### PROBLEM DETAILS
Convert every line of the items below into a Markdown table with two columns, Row and Item line, numbering the rows and skipping blank lines.

### STORED ROWS
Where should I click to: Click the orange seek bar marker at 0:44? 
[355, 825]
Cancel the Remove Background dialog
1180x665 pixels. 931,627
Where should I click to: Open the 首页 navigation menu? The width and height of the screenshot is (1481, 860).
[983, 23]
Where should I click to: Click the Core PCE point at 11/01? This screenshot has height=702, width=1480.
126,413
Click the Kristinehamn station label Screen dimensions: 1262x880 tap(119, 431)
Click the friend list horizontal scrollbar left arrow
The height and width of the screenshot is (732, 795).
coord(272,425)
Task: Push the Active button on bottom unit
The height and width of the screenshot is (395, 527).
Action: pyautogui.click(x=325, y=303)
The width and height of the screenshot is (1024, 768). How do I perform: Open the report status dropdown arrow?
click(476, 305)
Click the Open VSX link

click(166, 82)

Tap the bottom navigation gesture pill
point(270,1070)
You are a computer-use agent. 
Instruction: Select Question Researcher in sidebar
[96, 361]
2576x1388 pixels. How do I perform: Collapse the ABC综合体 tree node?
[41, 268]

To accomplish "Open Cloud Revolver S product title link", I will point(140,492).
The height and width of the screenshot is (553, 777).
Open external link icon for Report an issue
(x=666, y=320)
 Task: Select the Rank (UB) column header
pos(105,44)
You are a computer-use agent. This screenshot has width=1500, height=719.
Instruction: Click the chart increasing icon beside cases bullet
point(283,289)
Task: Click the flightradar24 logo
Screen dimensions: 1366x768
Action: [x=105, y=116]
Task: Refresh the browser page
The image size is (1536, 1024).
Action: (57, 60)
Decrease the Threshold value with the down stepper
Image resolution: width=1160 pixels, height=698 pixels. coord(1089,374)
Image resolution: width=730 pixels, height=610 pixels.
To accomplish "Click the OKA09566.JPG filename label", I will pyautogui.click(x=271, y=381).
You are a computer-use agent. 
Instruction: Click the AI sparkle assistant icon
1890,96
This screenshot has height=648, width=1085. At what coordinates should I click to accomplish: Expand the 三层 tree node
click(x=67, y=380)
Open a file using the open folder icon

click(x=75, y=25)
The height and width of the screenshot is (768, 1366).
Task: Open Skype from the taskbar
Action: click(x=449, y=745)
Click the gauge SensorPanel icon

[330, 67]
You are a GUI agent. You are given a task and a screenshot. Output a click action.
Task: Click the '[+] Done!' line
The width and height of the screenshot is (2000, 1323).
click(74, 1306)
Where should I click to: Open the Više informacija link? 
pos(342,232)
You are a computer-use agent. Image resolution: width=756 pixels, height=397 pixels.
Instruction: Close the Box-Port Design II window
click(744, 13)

### COMPLETED EXERCISE
| Row | Item line |
|---|---|
| 1 | Where should I click to: Click the orange seek bar marker at 0:44?  |
| 2 | [355, 825] |
| 3 | Cancel the Remove Background dialog |
| 4 | 1180x665 pixels. 931,627 |
| 5 | Where should I click to: Open the 首页 navigation menu? The width and height of the screenshot is (1481, 860). |
| 6 | [983, 23] |
| 7 | Where should I click to: Click the Core PCE point at 11/01? This screenshot has height=702, width=1480. |
| 8 | 126,413 |
| 9 | Click the Kristinehamn station label Screen dimensions: 1262x880 tap(119, 431) |
| 10 | Click the friend list horizontal scrollbar left arrow |
| 11 | The height and width of the screenshot is (732, 795). |
| 12 | coord(272,425) |
| 13 | Task: Push the Active button on bottom unit |
| 14 | The height and width of the screenshot is (395, 527). |
| 15 | Action: pyautogui.click(x=325, y=303) |
| 16 | The width and height of the screenshot is (1024, 768). How do I perform: Open the report status dropdown arrow? |
| 17 | click(476, 305) |
| 18 | Click the Open VSX link |
| 19 | click(166, 82) |
| 20 | Tap the bottom navigation gesture pill |
| 21 | point(270,1070) |
| 22 | You are a computer-use agent.  |
| 23 | Instruction: Select Question Researcher in sidebar |
| 24 | [96, 361] |
| 25 | 2576x1388 pixels. How do I perform: Collapse the ABC综合体 tree node? |
| 26 | [41, 268] |
| 27 | To accomplish "Open Cloud Revolver S product title link", I will point(140,492). |
| 28 | The height and width of the screenshot is (553, 777). |
| 29 | Open external link icon for Report an issue |
| 30 | (x=666, y=320) |
| 31 |  Task: Select the Rank (UB) column header |
| 32 | pos(105,44) |
| 33 | You are a computer-use agent. This screenshot has width=1500, height=719. |
| 34 | Instruction: Click the chart increasing icon beside cases bullet |
| 35 | point(283,289) |
| 36 | Task: Click the flightradar24 logo |
| 37 | Screen dimensions: 1366x768 |
| 38 | Action: [x=105, y=116] |
| 39 | Task: Refresh the browser page |
| 40 | The image size is (1536, 1024). |
| 41 | Action: (57, 60) |
| 42 | Decrease the Threshold value with the down stepper |
| 43 | Image resolution: width=1160 pixels, height=698 pixels. coord(1089,374) |
| 44 | Image resolution: width=730 pixels, height=610 pixels. |
| 45 | To accomplish "Click the OKA09566.JPG filename label", I will pyautogui.click(x=271, y=381). |
| 46 | You are a computer-use agent.  |
| 47 | Instruction: Click the AI sparkle assistant icon |
| 48 | 1890,96 |
| 49 | This screenshot has height=648, width=1085. At what coordinates should I click to accomplish: Expand the 三层 tree node |
| 50 | click(x=67, y=380) |
| 51 | Open a file using the open folder icon |
| 52 | click(x=75, y=25) |
| 53 | The height and width of the screenshot is (768, 1366). |
| 54 | Task: Open Skype from the taskbar |
| 55 | Action: click(x=449, y=745) |
| 56 | Click the gauge SensorPanel icon |
| 57 | [330, 67] |
| 58 | You are a GUI agent. You are given a task and a screenshot. Output a click action. |
| 59 | Task: Click the '[+] Done!' line |
| 60 | The width and height of the screenshot is (2000, 1323). |
| 61 | click(74, 1306) |
| 62 | Where should I click to: Open the Više informacija link?  |
| 63 | pos(342,232) |
| 64 | You are a computer-use agent. Image resolution: width=756 pixels, height=397 pixels. |
| 65 | Instruction: Close the Box-Port Design II window |
| 66 | click(744, 13) |